+++ The data
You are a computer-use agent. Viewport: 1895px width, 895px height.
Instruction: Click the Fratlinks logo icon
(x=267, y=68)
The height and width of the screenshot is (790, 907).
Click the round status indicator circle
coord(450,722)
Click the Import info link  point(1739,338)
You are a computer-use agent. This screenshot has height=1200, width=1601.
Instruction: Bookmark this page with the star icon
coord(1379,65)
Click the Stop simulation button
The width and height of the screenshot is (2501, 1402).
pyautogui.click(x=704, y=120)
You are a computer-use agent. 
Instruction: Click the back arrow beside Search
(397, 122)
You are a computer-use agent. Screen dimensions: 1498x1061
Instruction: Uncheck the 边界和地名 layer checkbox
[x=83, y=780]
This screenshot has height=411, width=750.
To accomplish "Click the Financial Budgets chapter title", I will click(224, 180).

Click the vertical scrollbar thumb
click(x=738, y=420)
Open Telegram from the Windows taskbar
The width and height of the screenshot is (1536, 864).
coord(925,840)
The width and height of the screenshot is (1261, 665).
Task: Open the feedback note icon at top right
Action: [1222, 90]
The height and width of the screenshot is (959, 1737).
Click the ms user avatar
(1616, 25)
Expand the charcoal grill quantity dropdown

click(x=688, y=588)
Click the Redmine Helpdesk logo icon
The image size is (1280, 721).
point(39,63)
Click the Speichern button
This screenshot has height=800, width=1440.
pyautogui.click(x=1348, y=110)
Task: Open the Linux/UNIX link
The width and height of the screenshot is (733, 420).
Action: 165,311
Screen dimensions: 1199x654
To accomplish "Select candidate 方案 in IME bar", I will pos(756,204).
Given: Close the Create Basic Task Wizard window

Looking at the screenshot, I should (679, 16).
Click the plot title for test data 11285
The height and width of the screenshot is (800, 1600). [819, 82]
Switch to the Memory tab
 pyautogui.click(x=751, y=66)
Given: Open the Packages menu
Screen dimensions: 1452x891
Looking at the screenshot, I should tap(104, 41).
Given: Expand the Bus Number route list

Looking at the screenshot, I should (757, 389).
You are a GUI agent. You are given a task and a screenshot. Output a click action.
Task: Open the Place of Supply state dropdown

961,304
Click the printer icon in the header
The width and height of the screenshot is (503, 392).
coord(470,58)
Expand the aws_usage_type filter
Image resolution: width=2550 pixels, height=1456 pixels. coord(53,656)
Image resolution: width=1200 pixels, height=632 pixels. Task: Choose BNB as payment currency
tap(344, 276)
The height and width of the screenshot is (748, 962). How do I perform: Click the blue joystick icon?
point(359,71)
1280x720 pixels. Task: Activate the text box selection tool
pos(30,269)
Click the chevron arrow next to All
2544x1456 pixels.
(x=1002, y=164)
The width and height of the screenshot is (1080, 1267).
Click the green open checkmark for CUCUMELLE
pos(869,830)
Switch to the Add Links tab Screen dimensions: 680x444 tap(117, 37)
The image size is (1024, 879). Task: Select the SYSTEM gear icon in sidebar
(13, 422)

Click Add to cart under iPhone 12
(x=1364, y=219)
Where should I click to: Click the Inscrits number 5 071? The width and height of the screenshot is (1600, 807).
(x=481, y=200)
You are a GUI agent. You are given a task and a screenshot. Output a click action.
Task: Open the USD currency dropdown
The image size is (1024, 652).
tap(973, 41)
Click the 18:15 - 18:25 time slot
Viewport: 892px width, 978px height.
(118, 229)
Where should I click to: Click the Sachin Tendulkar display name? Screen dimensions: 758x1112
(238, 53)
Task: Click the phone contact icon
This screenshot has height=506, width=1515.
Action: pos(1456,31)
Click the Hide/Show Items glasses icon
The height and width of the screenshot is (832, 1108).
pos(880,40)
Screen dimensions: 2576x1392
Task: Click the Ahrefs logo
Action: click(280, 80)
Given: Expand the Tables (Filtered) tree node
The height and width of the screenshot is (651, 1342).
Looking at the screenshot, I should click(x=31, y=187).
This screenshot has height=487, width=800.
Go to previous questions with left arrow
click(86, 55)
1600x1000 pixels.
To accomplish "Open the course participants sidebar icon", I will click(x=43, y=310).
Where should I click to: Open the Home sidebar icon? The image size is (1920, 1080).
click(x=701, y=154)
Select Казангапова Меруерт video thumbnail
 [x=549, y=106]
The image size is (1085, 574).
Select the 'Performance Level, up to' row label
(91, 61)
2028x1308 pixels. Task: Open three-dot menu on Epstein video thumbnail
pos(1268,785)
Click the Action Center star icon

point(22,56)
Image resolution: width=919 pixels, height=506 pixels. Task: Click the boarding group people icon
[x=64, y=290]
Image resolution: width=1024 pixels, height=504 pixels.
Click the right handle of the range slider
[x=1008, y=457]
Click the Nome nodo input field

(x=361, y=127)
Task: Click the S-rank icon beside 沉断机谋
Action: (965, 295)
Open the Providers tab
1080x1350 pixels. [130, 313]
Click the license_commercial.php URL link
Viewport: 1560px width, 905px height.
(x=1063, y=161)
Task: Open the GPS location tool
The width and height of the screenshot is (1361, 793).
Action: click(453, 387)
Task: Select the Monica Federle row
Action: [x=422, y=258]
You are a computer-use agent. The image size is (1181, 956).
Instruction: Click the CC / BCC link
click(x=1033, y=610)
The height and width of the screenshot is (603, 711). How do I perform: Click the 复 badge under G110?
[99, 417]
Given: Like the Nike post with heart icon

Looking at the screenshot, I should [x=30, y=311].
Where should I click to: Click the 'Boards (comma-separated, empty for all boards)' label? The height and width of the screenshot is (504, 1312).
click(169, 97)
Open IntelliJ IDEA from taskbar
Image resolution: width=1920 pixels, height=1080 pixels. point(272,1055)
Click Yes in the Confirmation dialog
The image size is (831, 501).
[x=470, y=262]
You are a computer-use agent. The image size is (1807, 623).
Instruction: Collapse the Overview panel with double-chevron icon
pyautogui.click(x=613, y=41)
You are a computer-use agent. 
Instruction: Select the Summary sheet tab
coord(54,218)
++++++
• **Short exercise**:
Quote the lines from the one containing "The image size is (1024, 879)." through the one containing "Action: pos(1456,31)", unchanged.

• **Solution for this task**:
The image size is (1024, 879). Task: Select the SYSTEM gear icon in sidebar
(13, 422)

Click Add to cart under iPhone 12
(x=1364, y=219)
Where should I click to: Click the Inscrits number 5 071? The width and height of the screenshot is (1600, 807).
(x=481, y=200)
You are a GUI agent. You are given a task and a screenshot. Output a click action.
Task: Open the USD currency dropdown
The image size is (1024, 652).
tap(973, 41)
Click the 18:15 - 18:25 time slot
Viewport: 892px width, 978px height.
(118, 229)
Where should I click to: Click the Sachin Tendulkar display name? Screen dimensions: 758x1112
(238, 53)
Task: Click the phone contact icon
This screenshot has height=506, width=1515.
Action: pos(1456,31)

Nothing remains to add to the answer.